ParkMobile's product offerings include zone (on-demand) parking payments, parking reservations, and a self-service reporting engine. Zone parking is the company's most widely used service. Users can use the app on their smartphone to pay parking fees. In 2017, ParkMobile began offering parking reservations. The service is provided in addition to on-demand parking options at stadiums and venues, as well as metro area parking garages. After launching the reservations feature, ParkMobile became the first mobile parking app provider in North America to have a consolidated app with both on-demand and reservations parking in one.

ParkMobile 360, the company's self-service management and reporting platform for operators, launched in 2018. It is a web-based application for parking operators to manage parking inventory, adjust rates, create special parking events, and track analytics.

In 2020, ParkMobile began offering an option to pay for parking with Google through integrating the ParkMobile experience with Google Maps In 2021, ParkMobile launched its web application, allowing users to complete their parking transactions directly from the mobile website without having to download the app or have an account. ParkMobile integrates with parking gate equipment so customers can use their app to pay for parking and scan to enter and exit the garage.

=== Locations ===
ParkMobile has over 50 million users across the United States, Canada, and Puerto Rico. The app is available in over 550 cities in the U.S. and over 150 colleges and universities.

==Controversies==
===Predatory towing and excessive ticketing===

Since all paid parking sessions from a single supplier are able to be viewed together, the ease of viewing and enforcing parking violations has caused controversy. Parking Enforcement Services in Birmingham, Alabama, has been the subject complaints by users of the ParkMobile app who had paid for a parking session and still had their vehicle towed. Customers often use old or expired license plates and forget to update to the correct number, or mistype when entering their information into the ParkMobile app. The complaints are that the towing companies offer no lenience for these mistakes. They return to their car as the session expires, and find their car has been towed.

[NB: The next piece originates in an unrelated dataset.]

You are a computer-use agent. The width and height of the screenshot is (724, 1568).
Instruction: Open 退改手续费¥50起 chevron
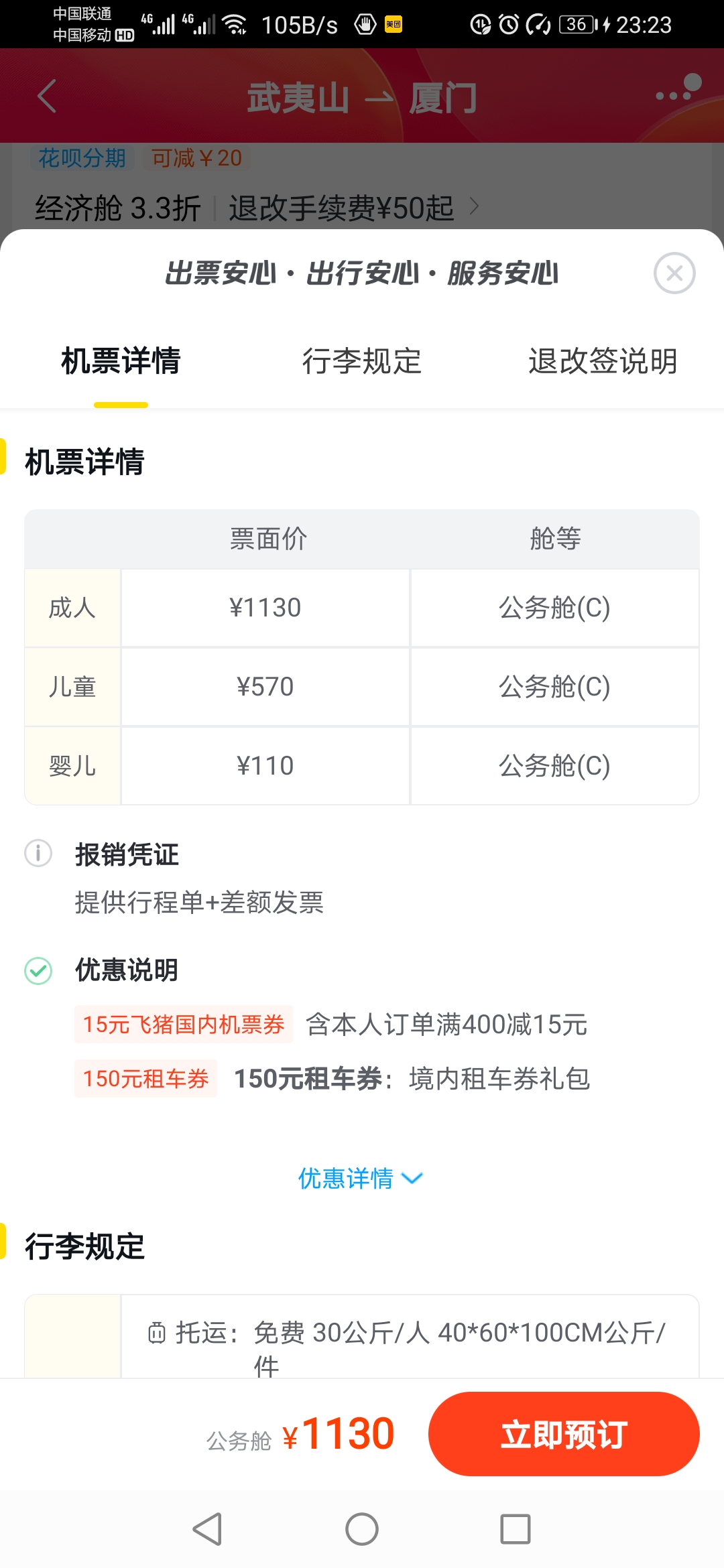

Additionally, other municipality across the country have received complaints about excessive parking ticket issuing when inputting their information incorrectly in the ParkMobile app. In Stone Harbor, New Jersey, parking ticket violations increased by over 1,600% from the previous year since launching with the ParkMobile app. Police officers refute complaints of being "too strict" on writing tickets by admitting the ParkMobile system allows officers to "more seamlessly enforce" the city's parking laws.

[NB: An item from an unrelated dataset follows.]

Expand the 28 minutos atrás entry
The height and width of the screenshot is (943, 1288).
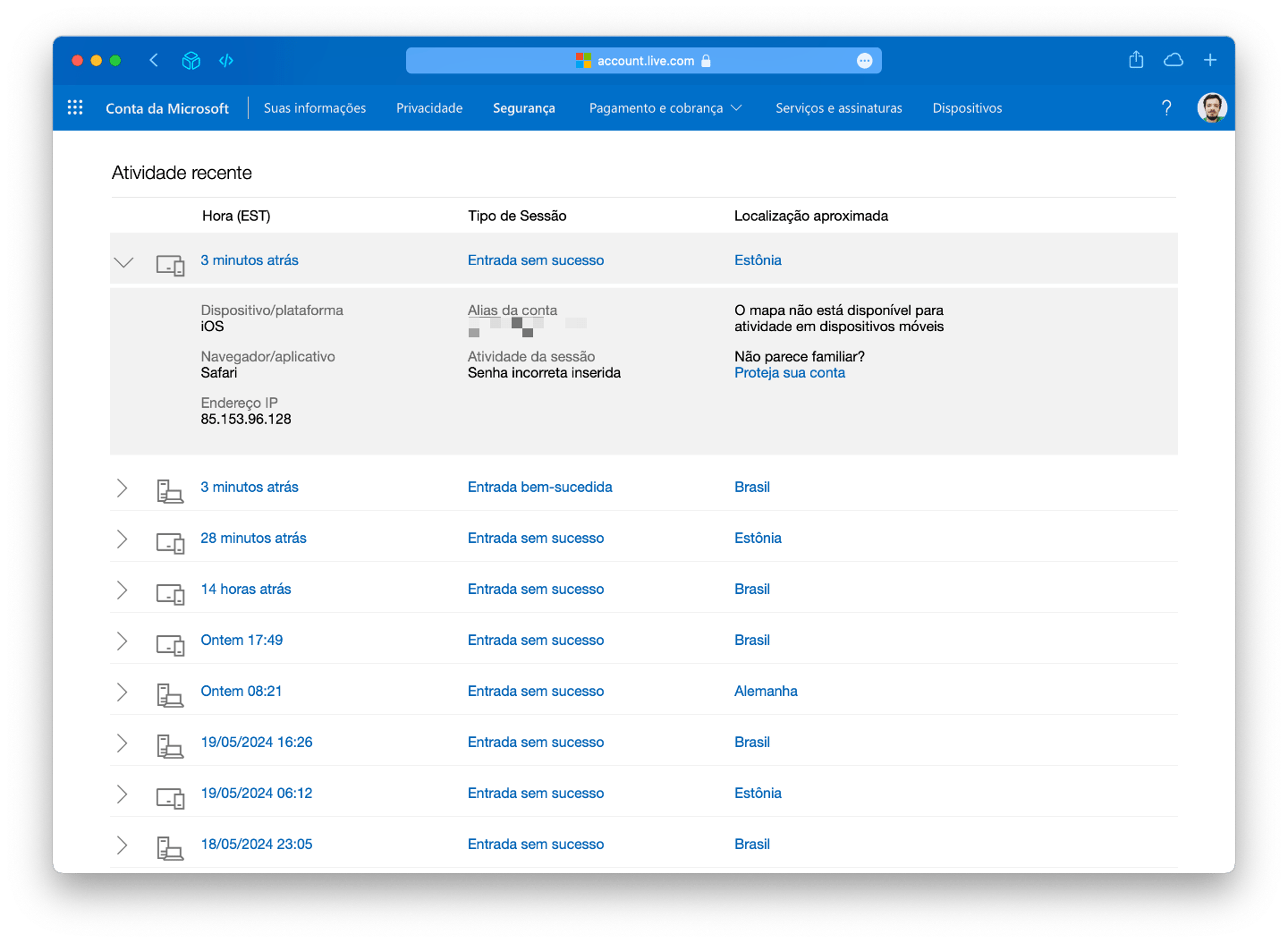tap(123, 539)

===Data security breach===
In March 2021, ParkMobile suffered a cybersecurity incident "linked to a vulnerability in a third-party software," potentially exposing users' email addresses, phone numbers, and license plate numbers. ParkMobile responded by launching an investigation and notifying law enforcement authorities and affected municipalities. The investigation concluded "no sensitive data or Payment Card Information was affected" but ParkMobile confirmed that basic account information, such as license plate numbers and possibly email addresses or phone numbers, was accessed.